INSTRUCTIONS TO FOLLOW:
Nothing in the entries may change when you repeat them, and no images may appear.

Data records
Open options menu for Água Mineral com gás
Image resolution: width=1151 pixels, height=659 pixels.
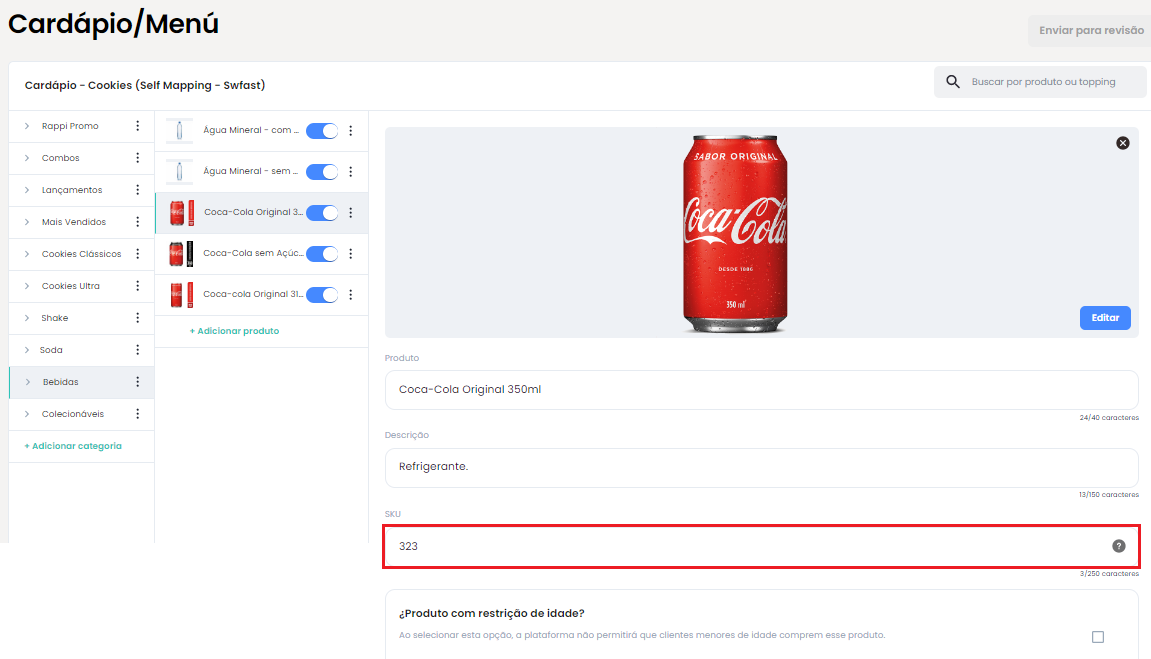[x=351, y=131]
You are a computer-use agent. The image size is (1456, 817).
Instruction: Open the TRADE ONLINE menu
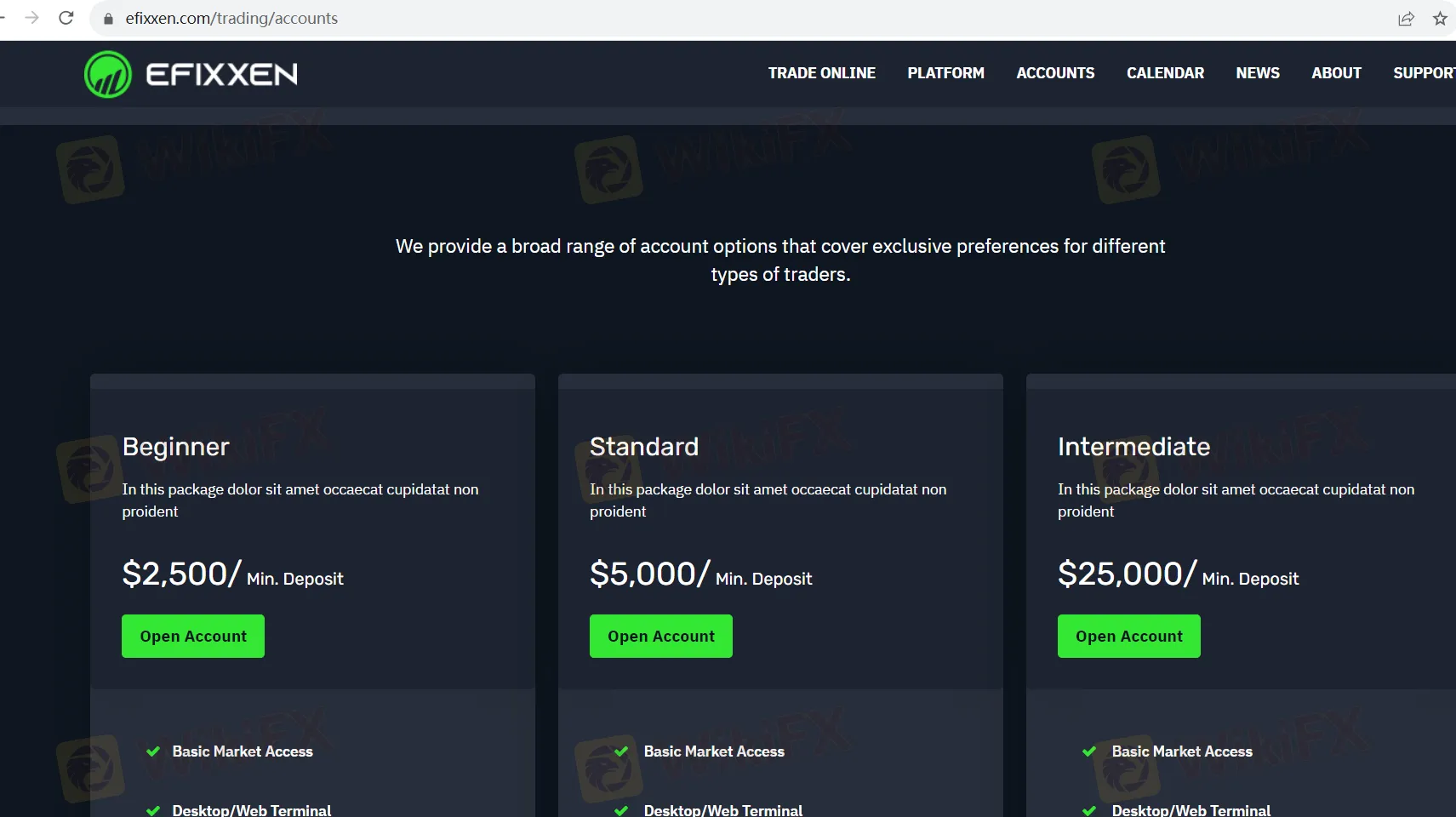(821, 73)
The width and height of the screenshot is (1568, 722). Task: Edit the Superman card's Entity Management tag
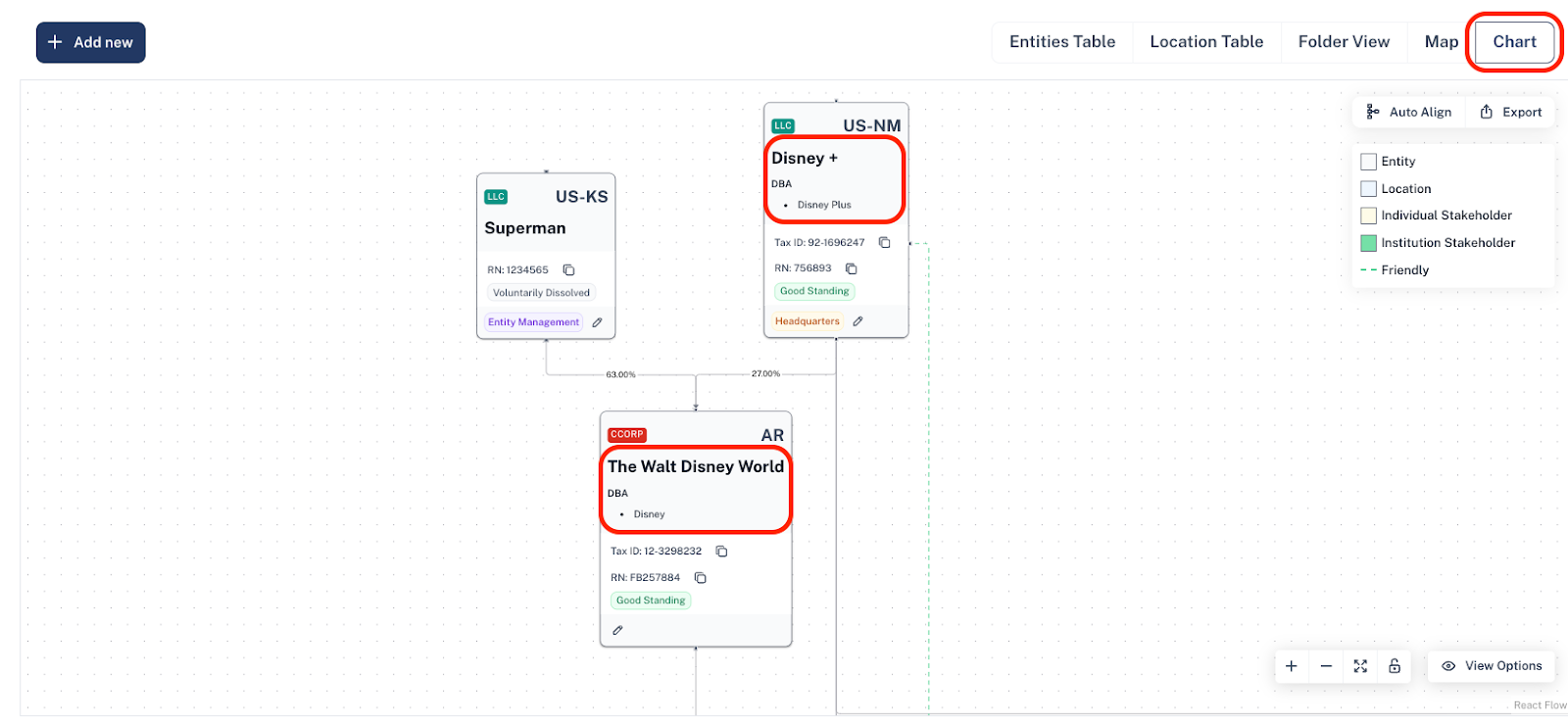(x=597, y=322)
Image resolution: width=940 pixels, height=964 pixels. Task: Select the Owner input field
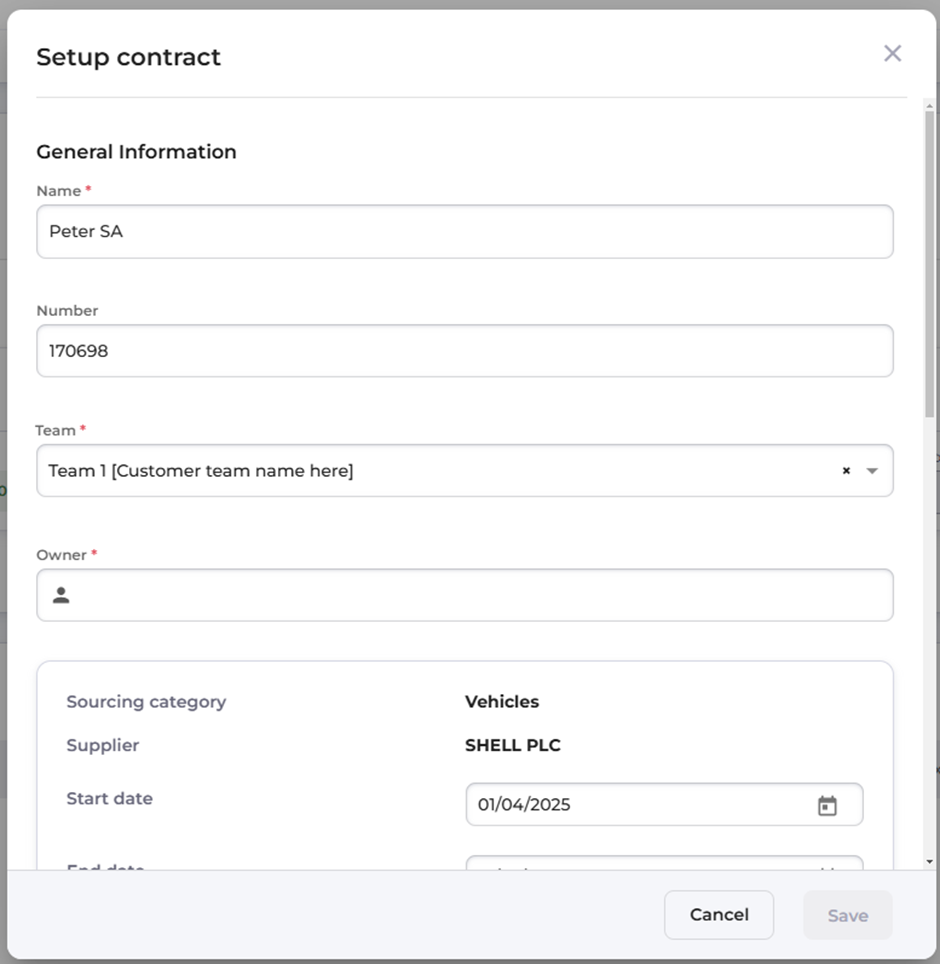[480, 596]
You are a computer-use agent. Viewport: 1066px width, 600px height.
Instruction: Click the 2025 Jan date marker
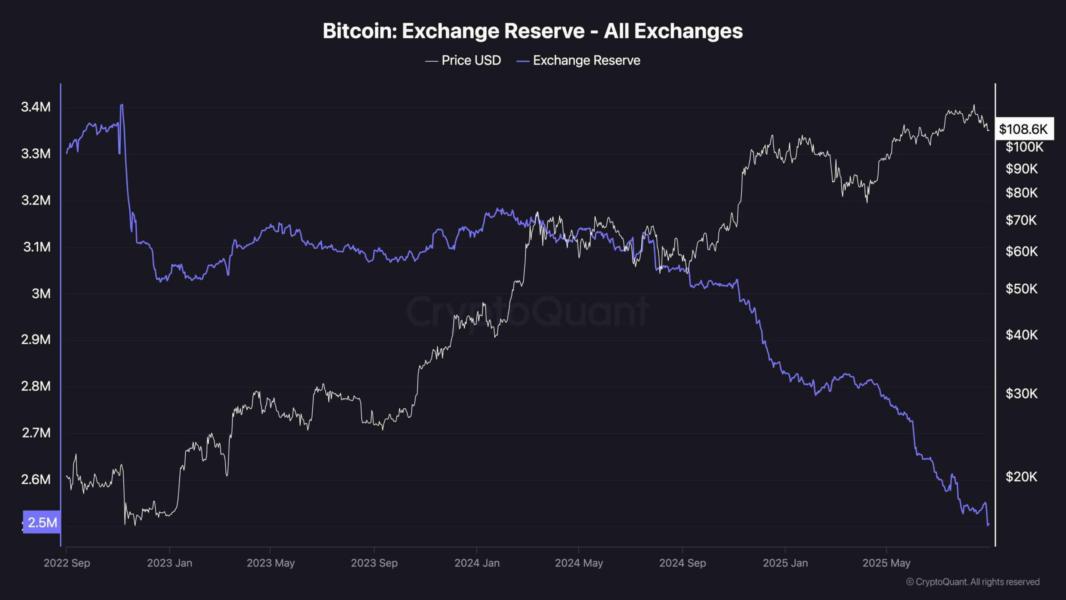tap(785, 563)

FINISHED TASK:
Open options menu for Água Mineral com gás
Image resolution: width=1151 pixels, height=659 pixels.
[x=351, y=131]
You are a computer-use agent. The image size is (1456, 817).
Instruction: Open the TRADE ONLINE menu
(821, 73)
The width and height of the screenshot is (1568, 722). Task: Edit the Superman card's Entity Management tag
(x=597, y=322)
Image resolution: width=940 pixels, height=964 pixels. Task: Select the Owner input field
[480, 596]
You are a computer-use agent. Viewport: 1066px width, 600px height.
Instruction: Click the 2025 Jan date marker
tap(785, 563)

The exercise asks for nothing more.